-- Start of Article --

Gear Box, Again

I stripped and rebuilt the gear box with new bearings for the main shaft and the back of the lay shaft – they all looked fine, but the main shaft rear bearing (the big one) had a small amount more play than its new replacement.  I refitted the old primary pinion that hadn’t been jumping out of gear, just in case a defect in the newer pinion was the cause,  but kept the newer bearing as it clearly had less play and ran smoother, so can’t have been the cause of the 4th gear jumping.  After reassembling the transmission and during fitting of the overdrive’s coupling (equivalent to the Fairey clutch sleeve), a new problem became apparent.

As the main shaft’s rear nut was tightened the last 1/4 turn, the gear box would seize up.  It could only be something to do with the first gear wheel, as the nut does not affect end float on the second and third gears (and shouldn’t on first, really), and a check through the top of the box after removing the selector shafts confirmed that the second and third gears could still be rocked a little, to the limits of their mesh with the lay shaft, by hand.  It was fairly readily apparent that the first gear wheel was being pinched by the synchro unit and the rear thrust washer and the only way to get at these parts is another strip down.  A salutory lesson in such things – don’t just look at the bits you know are broken and ignore the parts that haven’t shown issues; check the lot carefully and suspect everything!

-- End of Article --

Task to carry out
Decide whether each statement below agrees with the gear box account, answering yes or no and quoting the words that decide it. 1. The old primary pinion was put back in. 2. The old main shaft bearing was refitted in place of the newer one. 3. The gear box seized when the main shaft's rear nut was tightened the last quarter turn.

-- Start of Supplied material --

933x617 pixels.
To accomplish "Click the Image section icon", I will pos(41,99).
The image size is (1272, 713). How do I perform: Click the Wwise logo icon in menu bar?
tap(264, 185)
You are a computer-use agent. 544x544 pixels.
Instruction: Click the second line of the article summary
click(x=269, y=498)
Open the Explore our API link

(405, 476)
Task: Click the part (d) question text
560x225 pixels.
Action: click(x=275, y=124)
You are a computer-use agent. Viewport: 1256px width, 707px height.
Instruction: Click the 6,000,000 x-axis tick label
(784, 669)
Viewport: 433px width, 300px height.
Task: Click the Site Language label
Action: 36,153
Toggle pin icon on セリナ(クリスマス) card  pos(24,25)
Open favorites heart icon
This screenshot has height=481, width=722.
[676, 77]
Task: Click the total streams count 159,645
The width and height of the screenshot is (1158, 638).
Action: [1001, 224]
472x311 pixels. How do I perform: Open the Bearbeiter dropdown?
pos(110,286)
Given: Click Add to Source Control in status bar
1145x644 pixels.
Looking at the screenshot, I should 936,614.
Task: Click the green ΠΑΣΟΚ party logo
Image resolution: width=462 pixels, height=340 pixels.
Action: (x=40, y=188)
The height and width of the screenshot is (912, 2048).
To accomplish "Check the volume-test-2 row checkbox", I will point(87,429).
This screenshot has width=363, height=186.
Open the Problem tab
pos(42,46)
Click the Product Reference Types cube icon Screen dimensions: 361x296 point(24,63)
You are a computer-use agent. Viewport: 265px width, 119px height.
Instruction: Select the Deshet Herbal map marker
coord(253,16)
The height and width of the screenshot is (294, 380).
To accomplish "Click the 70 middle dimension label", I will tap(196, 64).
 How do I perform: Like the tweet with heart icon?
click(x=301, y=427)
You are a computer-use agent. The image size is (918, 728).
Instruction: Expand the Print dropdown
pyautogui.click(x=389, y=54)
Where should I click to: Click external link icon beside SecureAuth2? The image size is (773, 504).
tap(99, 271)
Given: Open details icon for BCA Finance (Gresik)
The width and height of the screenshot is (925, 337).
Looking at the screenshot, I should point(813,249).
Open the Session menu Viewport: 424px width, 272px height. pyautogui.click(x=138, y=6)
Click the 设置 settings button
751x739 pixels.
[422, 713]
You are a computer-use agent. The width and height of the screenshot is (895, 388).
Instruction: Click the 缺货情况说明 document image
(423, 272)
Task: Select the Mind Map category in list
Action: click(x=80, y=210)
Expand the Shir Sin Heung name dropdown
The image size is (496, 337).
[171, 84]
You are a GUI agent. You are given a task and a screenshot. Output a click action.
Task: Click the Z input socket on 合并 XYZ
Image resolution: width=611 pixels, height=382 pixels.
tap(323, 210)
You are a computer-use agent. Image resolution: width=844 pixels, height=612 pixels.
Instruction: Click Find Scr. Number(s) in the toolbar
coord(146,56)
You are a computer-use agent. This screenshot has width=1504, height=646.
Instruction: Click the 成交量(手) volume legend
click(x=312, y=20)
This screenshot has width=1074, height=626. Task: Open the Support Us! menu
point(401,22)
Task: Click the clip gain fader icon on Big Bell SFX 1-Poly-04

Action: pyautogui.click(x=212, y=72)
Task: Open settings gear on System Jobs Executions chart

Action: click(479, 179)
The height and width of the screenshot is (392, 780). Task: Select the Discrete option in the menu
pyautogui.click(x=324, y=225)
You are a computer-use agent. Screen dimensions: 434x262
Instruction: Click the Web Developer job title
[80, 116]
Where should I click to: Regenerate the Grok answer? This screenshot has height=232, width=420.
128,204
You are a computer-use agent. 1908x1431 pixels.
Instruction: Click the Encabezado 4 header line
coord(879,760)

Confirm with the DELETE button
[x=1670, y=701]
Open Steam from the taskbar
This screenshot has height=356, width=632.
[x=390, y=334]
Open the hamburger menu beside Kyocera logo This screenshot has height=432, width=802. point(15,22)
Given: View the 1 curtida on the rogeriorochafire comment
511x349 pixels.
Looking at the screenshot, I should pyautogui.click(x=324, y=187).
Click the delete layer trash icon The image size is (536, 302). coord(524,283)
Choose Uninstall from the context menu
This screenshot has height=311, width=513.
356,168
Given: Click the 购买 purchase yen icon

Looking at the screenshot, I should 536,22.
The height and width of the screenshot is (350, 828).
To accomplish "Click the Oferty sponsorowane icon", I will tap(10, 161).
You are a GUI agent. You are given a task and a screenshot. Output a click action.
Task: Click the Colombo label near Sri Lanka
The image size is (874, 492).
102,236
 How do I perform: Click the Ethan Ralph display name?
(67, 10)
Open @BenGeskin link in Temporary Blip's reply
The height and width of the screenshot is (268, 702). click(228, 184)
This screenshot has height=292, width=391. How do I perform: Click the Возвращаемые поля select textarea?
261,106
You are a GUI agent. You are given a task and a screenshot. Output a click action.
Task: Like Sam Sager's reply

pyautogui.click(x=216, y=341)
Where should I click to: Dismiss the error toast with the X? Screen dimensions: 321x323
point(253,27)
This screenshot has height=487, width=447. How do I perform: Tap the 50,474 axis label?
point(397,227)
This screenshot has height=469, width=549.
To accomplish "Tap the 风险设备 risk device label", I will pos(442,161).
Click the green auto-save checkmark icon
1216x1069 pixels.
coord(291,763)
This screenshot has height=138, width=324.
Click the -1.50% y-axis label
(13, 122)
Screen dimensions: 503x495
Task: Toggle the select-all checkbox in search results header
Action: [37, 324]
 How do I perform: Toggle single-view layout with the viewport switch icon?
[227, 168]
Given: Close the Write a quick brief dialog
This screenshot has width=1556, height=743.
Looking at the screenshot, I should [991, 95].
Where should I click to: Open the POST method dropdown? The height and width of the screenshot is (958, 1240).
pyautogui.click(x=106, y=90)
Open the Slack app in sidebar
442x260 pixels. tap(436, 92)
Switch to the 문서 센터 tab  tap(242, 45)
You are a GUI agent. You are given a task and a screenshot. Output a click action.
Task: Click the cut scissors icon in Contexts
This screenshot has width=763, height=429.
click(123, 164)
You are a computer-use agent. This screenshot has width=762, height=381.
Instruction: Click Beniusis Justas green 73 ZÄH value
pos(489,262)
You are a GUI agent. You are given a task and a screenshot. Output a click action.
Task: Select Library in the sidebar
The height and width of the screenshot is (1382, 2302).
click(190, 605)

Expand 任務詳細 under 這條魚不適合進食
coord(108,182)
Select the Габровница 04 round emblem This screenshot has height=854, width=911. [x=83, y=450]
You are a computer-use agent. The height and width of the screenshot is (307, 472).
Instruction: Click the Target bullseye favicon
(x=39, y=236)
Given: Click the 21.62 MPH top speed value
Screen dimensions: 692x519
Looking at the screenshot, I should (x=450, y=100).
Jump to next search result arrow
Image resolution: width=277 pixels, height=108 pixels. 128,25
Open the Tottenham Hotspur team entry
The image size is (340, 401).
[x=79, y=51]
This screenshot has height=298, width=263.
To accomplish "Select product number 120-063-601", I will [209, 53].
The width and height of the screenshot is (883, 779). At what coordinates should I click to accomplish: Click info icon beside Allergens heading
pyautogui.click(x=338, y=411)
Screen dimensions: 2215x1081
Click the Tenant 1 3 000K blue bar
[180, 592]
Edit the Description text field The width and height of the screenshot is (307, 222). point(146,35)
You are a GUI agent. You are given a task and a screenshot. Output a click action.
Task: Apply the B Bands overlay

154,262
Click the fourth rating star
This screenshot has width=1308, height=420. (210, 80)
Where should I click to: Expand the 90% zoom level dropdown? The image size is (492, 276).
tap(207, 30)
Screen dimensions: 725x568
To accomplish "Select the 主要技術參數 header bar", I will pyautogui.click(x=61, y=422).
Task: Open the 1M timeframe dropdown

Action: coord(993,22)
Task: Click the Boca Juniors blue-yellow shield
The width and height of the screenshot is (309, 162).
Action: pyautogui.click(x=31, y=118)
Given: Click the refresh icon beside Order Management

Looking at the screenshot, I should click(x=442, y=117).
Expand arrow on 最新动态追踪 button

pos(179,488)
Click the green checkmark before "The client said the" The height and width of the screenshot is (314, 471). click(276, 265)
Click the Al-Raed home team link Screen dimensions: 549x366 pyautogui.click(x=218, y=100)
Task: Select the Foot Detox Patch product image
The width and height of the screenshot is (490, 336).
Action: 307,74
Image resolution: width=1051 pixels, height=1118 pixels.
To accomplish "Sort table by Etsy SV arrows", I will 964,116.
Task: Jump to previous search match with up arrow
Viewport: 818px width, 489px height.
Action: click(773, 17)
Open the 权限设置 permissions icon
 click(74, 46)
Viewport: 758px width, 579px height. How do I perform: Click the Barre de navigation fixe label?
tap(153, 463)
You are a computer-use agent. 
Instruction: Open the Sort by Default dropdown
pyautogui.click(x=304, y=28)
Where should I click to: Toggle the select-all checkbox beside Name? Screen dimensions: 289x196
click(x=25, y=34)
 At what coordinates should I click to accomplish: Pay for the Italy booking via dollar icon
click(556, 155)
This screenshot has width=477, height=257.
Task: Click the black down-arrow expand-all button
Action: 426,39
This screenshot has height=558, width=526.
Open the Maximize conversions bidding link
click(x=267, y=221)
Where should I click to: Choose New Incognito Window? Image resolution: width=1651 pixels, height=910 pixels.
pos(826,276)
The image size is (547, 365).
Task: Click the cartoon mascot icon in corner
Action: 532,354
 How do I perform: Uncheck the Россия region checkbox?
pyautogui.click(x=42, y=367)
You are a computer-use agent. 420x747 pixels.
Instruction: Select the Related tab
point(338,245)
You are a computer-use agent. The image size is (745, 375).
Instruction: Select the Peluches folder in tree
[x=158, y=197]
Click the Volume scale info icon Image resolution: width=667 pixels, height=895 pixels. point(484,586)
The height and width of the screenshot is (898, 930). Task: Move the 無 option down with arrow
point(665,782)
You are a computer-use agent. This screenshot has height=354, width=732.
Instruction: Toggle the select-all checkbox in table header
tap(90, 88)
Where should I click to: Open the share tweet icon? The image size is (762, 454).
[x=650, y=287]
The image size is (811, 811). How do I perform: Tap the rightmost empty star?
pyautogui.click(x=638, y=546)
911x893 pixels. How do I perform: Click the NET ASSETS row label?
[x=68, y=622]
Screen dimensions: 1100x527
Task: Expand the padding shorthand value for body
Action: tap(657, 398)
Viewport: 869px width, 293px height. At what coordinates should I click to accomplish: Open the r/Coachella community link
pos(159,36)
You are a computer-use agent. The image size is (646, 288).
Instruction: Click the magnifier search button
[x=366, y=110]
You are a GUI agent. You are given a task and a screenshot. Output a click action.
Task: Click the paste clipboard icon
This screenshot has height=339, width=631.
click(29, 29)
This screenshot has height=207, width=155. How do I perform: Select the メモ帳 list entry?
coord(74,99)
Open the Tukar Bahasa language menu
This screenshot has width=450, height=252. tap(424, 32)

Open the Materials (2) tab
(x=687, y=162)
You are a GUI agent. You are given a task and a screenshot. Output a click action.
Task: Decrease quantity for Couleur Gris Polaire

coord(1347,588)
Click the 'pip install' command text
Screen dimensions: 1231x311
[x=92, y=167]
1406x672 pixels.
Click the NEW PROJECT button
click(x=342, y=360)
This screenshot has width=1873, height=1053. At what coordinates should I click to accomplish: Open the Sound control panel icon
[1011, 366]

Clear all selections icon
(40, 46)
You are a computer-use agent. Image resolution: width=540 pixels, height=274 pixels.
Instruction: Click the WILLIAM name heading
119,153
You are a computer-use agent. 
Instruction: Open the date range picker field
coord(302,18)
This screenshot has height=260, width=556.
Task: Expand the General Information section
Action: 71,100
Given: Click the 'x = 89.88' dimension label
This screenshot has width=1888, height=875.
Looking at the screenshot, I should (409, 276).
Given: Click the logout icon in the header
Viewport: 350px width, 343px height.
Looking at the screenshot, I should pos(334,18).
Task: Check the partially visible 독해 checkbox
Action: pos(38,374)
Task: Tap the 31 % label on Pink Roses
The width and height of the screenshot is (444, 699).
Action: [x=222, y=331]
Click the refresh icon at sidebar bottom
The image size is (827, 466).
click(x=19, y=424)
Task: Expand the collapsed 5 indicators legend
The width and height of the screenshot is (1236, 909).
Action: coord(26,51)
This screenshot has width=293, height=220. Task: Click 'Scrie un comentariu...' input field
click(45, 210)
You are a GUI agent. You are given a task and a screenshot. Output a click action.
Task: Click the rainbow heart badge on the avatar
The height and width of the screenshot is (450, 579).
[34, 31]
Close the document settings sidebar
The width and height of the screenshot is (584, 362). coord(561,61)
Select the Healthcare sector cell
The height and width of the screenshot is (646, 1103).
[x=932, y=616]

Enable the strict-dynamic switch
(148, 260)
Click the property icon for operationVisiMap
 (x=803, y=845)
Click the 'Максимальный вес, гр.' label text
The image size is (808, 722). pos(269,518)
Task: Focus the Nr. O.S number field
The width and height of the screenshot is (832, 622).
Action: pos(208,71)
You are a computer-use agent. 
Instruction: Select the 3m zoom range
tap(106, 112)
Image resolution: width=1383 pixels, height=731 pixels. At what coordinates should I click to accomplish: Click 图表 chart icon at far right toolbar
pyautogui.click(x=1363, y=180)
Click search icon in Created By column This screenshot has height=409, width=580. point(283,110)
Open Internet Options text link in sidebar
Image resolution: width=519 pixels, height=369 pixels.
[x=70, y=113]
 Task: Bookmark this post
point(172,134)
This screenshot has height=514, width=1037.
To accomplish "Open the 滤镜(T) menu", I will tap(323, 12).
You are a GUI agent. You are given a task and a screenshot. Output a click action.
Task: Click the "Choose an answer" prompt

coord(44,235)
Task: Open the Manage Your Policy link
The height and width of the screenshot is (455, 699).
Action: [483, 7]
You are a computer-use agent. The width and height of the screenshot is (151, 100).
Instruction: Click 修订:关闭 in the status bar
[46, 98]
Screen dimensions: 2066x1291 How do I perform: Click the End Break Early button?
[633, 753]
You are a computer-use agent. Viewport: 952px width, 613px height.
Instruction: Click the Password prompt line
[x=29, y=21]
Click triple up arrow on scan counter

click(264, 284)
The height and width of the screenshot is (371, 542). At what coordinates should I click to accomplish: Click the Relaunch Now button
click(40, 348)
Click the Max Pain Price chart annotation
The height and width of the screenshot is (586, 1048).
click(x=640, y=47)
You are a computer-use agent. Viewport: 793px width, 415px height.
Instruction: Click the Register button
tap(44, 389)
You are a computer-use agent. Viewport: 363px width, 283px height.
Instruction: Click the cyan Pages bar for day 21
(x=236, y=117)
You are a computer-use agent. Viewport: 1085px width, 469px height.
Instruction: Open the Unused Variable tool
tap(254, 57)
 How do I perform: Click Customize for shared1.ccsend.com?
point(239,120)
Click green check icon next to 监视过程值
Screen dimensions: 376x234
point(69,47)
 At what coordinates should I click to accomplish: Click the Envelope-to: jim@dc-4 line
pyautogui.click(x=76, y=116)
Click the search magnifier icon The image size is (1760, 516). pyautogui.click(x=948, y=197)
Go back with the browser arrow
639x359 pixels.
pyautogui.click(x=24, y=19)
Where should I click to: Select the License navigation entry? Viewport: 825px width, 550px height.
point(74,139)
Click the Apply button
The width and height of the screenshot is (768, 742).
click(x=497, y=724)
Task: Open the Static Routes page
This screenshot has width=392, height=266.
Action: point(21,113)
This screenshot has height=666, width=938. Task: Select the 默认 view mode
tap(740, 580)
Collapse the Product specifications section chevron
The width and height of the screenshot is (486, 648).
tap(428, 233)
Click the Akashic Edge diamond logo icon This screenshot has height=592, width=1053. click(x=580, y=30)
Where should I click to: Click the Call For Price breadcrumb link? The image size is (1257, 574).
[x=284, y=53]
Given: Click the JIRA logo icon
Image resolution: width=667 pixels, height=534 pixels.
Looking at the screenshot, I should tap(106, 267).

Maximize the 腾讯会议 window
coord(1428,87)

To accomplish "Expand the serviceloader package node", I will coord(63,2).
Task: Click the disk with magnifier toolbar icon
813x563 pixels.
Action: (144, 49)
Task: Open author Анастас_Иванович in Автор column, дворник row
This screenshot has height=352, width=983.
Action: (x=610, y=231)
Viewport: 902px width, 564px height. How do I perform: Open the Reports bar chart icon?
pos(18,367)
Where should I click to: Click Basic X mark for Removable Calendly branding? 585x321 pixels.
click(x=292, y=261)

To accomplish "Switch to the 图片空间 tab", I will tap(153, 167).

-- End of Supplied material --

Task result
1. Yes: "I refitted the old primary pinion that hadn’t been jumping out of gear"
2. No: "but kept the newer bearing as it clearly had less play and ran smoother"
3. Yes: "As the main shaft’s rear nut was tightened the last 1/4 turn, the gear box would seize up."